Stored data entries
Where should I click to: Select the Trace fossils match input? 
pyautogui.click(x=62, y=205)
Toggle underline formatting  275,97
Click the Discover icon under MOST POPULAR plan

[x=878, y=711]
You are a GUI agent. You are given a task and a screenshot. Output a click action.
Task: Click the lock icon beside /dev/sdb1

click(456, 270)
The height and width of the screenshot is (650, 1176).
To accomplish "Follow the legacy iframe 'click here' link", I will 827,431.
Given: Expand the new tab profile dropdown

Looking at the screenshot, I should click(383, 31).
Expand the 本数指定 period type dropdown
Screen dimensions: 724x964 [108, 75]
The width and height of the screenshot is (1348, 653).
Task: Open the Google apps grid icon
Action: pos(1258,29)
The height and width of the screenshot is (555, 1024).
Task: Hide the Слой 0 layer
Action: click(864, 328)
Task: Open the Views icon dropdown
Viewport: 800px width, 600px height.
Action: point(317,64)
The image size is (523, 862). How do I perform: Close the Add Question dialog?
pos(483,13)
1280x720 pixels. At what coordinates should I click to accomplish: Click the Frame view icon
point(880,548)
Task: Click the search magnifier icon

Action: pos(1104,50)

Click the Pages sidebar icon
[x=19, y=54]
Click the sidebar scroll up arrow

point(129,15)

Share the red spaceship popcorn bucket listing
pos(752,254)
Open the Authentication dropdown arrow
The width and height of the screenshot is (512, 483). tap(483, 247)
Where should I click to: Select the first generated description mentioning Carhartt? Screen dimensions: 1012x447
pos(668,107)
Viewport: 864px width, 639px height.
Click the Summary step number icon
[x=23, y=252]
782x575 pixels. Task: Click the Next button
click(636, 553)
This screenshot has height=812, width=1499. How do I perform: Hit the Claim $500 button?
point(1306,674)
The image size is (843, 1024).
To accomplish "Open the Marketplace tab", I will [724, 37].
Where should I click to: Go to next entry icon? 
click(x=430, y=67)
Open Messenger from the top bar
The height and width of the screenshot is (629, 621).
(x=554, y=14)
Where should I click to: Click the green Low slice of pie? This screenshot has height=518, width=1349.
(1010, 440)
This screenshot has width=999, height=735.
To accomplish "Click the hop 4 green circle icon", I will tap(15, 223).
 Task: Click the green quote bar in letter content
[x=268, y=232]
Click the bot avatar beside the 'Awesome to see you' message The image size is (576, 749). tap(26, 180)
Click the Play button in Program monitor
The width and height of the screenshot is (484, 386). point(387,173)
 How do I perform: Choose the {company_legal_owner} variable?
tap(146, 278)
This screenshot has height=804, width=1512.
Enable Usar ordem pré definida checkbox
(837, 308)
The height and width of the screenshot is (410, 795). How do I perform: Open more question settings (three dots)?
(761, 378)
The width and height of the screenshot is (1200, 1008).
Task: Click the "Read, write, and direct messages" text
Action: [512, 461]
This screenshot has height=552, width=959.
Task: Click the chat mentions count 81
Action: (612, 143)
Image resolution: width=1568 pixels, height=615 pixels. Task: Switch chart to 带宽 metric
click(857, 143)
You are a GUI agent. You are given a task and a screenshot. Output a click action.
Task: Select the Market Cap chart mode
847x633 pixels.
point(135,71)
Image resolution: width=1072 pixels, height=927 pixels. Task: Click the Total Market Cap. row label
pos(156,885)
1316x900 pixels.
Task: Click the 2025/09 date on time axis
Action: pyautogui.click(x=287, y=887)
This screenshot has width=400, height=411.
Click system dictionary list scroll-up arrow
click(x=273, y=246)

**Required work:**
Please output every record, keeping each line exact.

**Exercise answer:**
Where should I click to: Select the Trace fossils match input? 
pyautogui.click(x=62, y=205)
Toggle underline formatting  275,97
Click the Discover icon under MOST POPULAR plan

[x=878, y=711]
You are a GUI agent. You are given a task and a screenshot. Output a click action.
Task: Click the lock icon beside /dev/sdb1

click(456, 270)
The height and width of the screenshot is (650, 1176).
To accomplish "Follow the legacy iframe 'click here' link", I will 827,431.
Given: Expand the new tab profile dropdown

Looking at the screenshot, I should click(383, 31).
Expand the 本数指定 period type dropdown
Screen dimensions: 724x964 [108, 75]
The width and height of the screenshot is (1348, 653).
Task: Open the Google apps grid icon
Action: pos(1258,29)
The height and width of the screenshot is (555, 1024).
Task: Hide the Слой 0 layer
Action: click(864, 328)
Task: Open the Views icon dropdown
Viewport: 800px width, 600px height.
Action: point(317,64)
The image size is (523, 862). How do I perform: Close the Add Question dialog?
pos(483,13)
1280x720 pixels. At what coordinates should I click to accomplish: Click the Frame view icon
point(880,548)
Task: Click the search magnifier icon

Action: pos(1104,50)

Click the Pages sidebar icon
[x=19, y=54]
Click the sidebar scroll up arrow

point(129,15)

Share the red spaceship popcorn bucket listing
pos(752,254)
Open the Authentication dropdown arrow
The width and height of the screenshot is (512, 483). tap(483, 247)
Where should I click to: Select the first generated description mentioning Carhartt? Screen dimensions: 1012x447
pos(668,107)
Viewport: 864px width, 639px height.
Click the Summary step number icon
[x=23, y=252]
782x575 pixels. Task: Click the Next button
click(636, 553)
This screenshot has height=812, width=1499. How do I perform: Hit the Claim $500 button?
point(1306,674)
The image size is (843, 1024).
To accomplish "Open the Marketplace tab", I will [724, 37].
Where should I click to: Go to next entry icon? 
click(x=430, y=67)
Open Messenger from the top bar
The height and width of the screenshot is (629, 621).
(x=554, y=14)
Where should I click to: Click the green Low slice of pie? This screenshot has height=518, width=1349.
(1010, 440)
This screenshot has width=999, height=735.
To accomplish "Click the hop 4 green circle icon", I will tap(15, 223).
 Task: Click the green quote bar in letter content
[x=268, y=232]
Click the bot avatar beside the 'Awesome to see you' message The image size is (576, 749). tap(26, 180)
Click the Play button in Program monitor
The width and height of the screenshot is (484, 386). point(387,173)
 How do I perform: Choose the {company_legal_owner} variable?
tap(146, 278)
This screenshot has height=804, width=1512.
Enable Usar ordem pré definida checkbox
(837, 308)
The height and width of the screenshot is (410, 795). How do I perform: Open more question settings (three dots)?
(761, 378)
The width and height of the screenshot is (1200, 1008).
Task: Click the "Read, write, and direct messages" text
Action: [512, 461]
This screenshot has height=552, width=959.
Task: Click the chat mentions count 81
Action: (612, 143)
Image resolution: width=1568 pixels, height=615 pixels. Task: Switch chart to 带宽 metric
click(857, 143)
You are a GUI agent. You are given a task and a screenshot. Output a click action.
Task: Select the Market Cap chart mode
847x633 pixels.
point(135,71)
Image resolution: width=1072 pixels, height=927 pixels. Task: Click the Total Market Cap. row label
pos(156,885)
1316x900 pixels.
Task: Click the 2025/09 date on time axis
Action: pyautogui.click(x=287, y=887)
This screenshot has width=400, height=411.
Click system dictionary list scroll-up arrow
click(x=273, y=246)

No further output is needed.